■ Excerpted records ■
════════════════

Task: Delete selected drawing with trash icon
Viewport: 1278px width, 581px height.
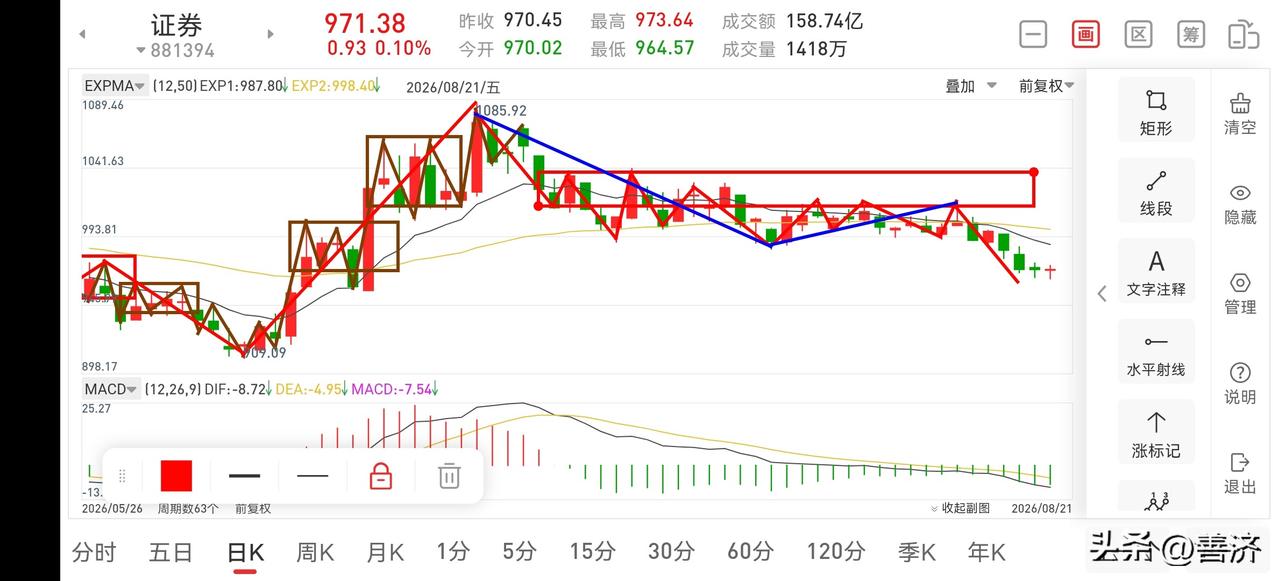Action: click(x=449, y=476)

════════════════

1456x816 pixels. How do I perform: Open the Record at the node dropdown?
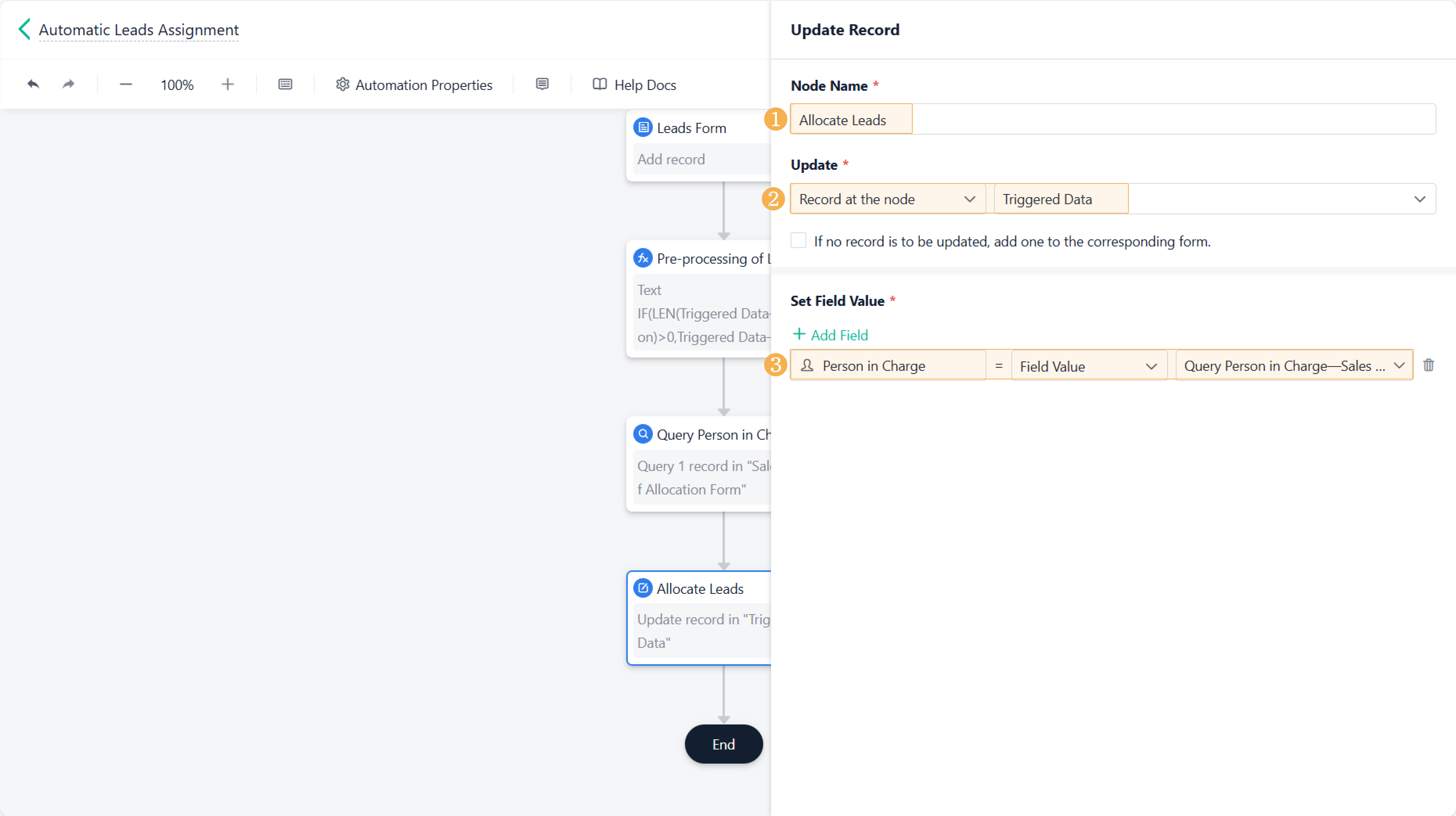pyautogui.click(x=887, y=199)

════════════════

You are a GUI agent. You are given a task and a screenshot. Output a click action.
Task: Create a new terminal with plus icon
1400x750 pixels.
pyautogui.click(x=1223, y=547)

════════════════

■ Instructions for the task ■
Please repeat the listing starting at the line with "Task: Delete selected drawing with trash icon" and ending at the line with "Action: click(x=449, y=476)", without the pictures.

■ Written solution ■
Task: Delete selected drawing with trash icon
Viewport: 1278px width, 581px height.
Action: click(x=449, y=476)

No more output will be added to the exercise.